STUDY MATERIAL →
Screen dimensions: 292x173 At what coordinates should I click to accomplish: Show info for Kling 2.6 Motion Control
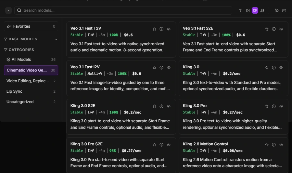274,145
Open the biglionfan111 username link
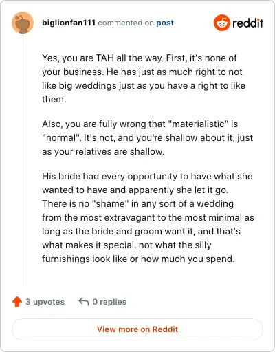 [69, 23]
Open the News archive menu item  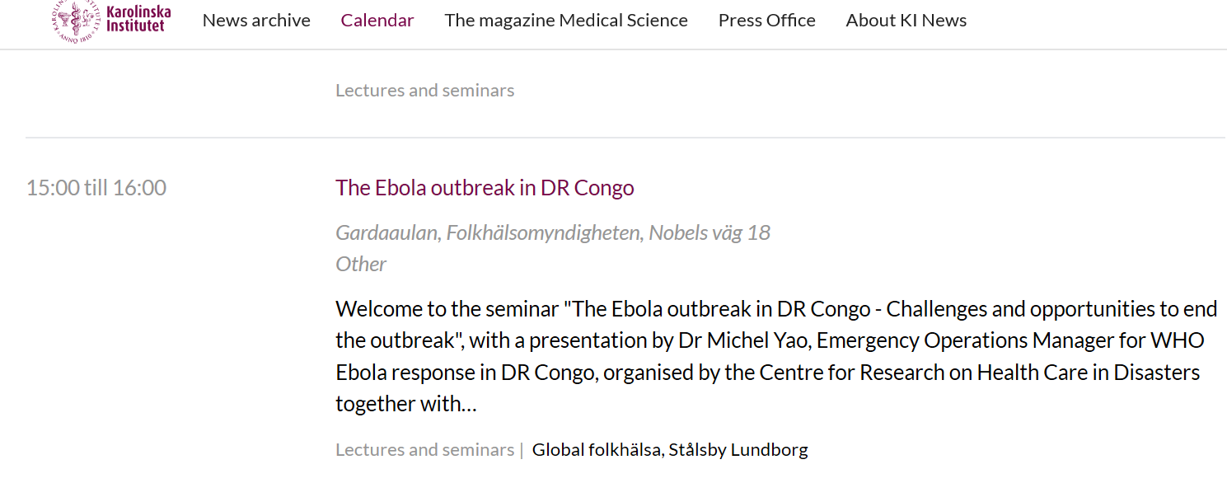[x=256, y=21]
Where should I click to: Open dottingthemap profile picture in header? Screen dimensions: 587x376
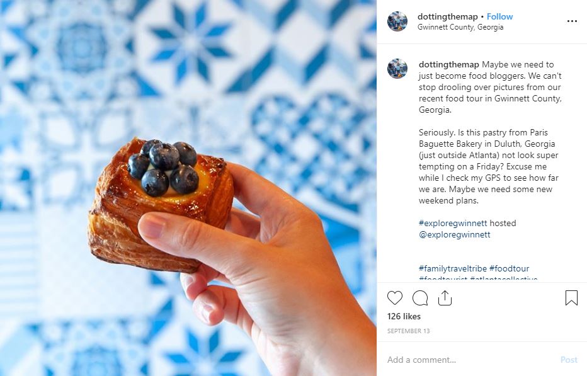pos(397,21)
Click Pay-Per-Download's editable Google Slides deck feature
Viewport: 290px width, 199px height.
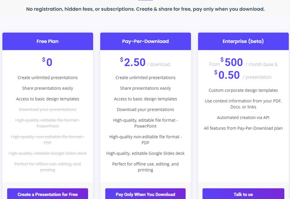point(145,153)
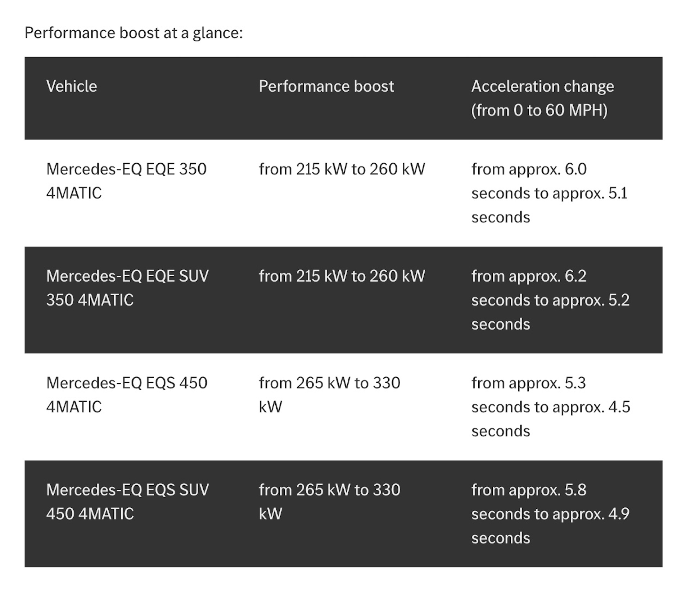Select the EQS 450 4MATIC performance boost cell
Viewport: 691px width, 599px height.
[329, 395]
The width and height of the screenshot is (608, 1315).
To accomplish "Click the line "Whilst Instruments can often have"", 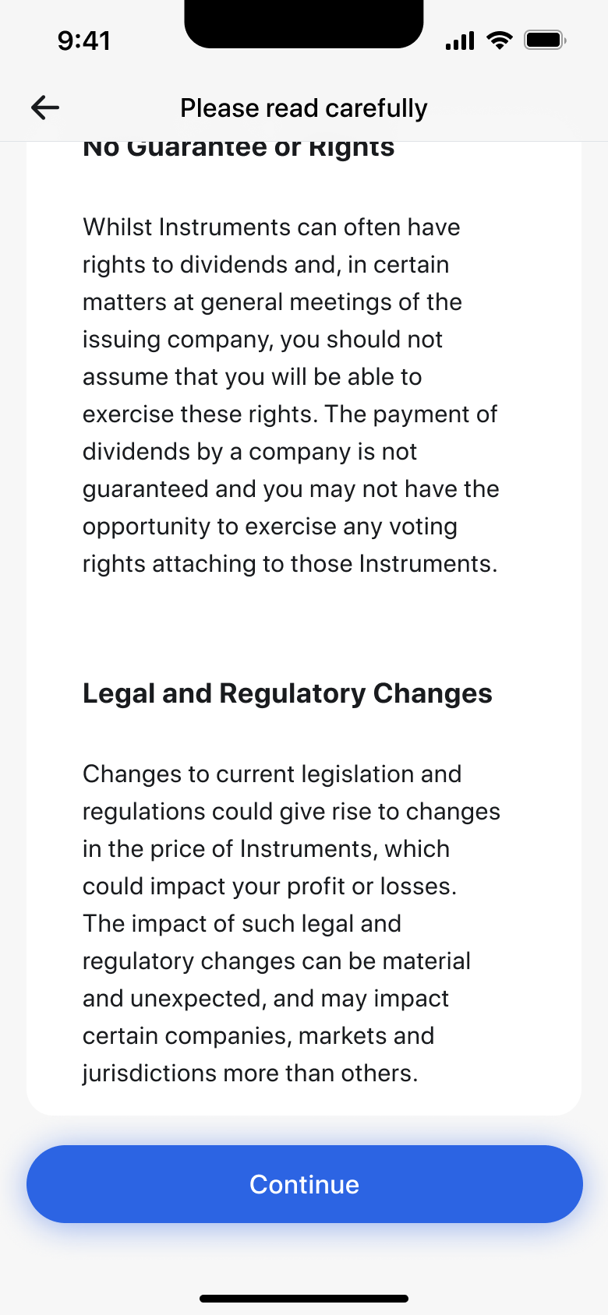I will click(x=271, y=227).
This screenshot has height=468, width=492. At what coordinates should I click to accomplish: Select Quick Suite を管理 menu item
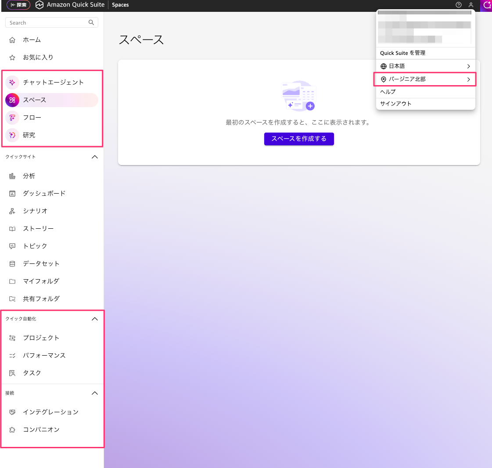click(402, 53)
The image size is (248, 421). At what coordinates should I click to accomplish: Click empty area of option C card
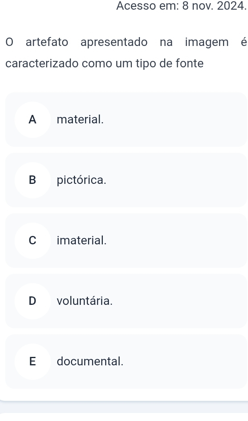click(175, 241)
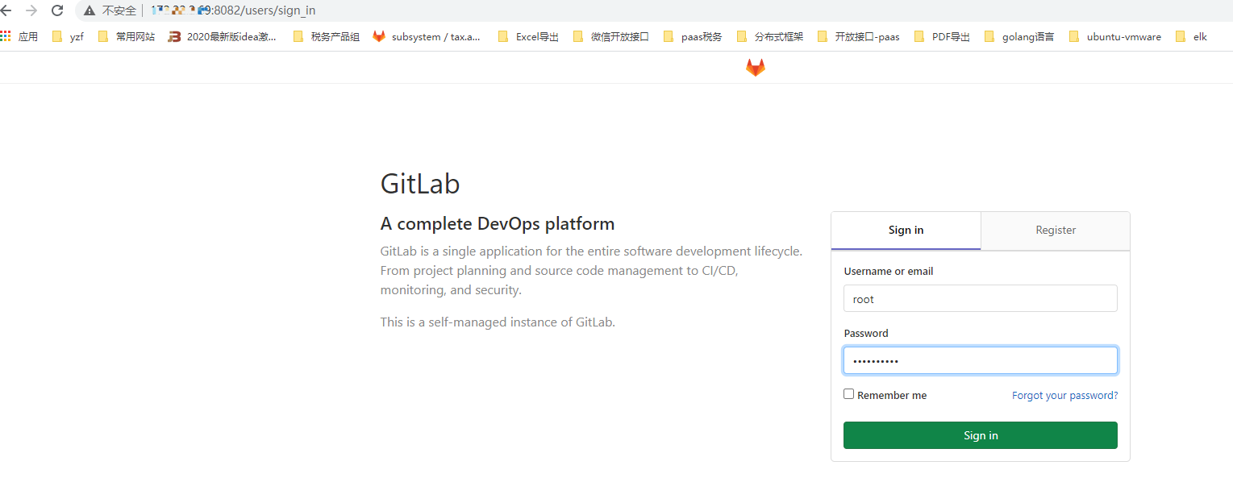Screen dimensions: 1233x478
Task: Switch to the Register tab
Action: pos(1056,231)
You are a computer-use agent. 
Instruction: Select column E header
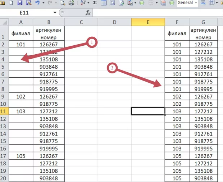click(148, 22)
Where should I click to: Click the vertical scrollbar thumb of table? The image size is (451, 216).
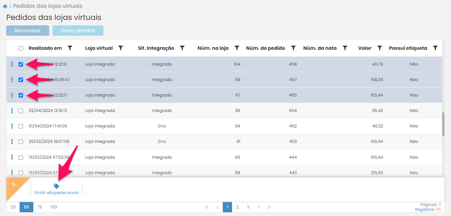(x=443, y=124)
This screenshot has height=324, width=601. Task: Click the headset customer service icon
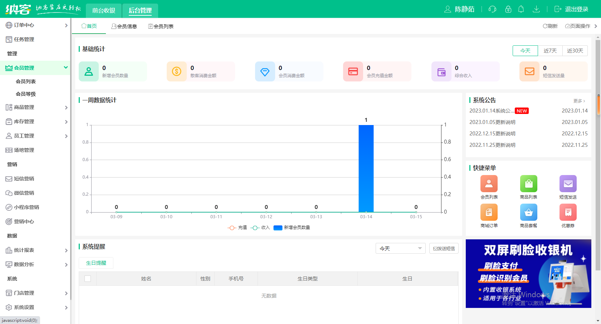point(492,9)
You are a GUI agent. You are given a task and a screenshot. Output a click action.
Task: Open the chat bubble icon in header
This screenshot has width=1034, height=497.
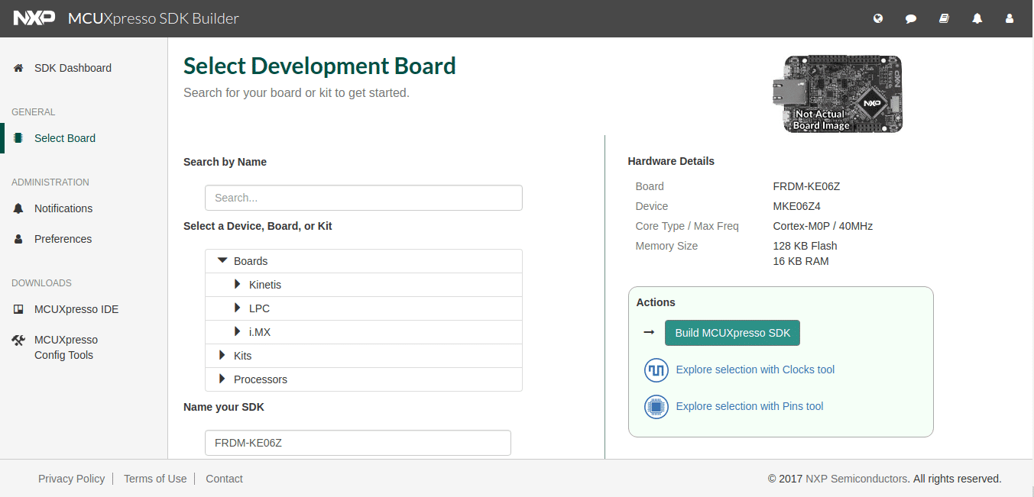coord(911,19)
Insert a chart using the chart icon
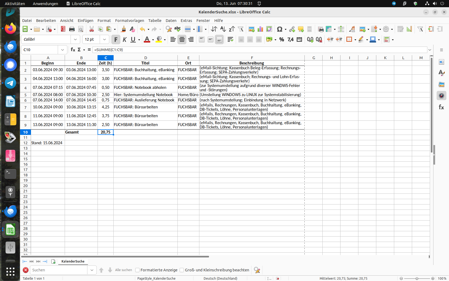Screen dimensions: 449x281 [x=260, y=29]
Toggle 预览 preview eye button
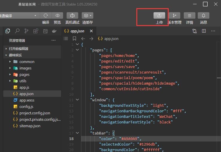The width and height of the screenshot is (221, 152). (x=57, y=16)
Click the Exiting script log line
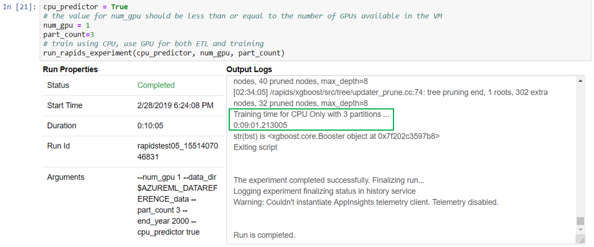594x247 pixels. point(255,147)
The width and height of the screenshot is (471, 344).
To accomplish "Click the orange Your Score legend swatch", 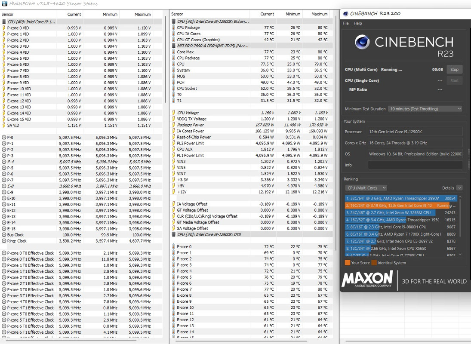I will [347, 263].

AIM OF THE EXERCISE → Filter the entries above and return only the lines holding "agent".

TASK RESPONSE →
You are a computer-use agent. 
You are a GUI agent. You are given a task and a screenshot. Output a click action.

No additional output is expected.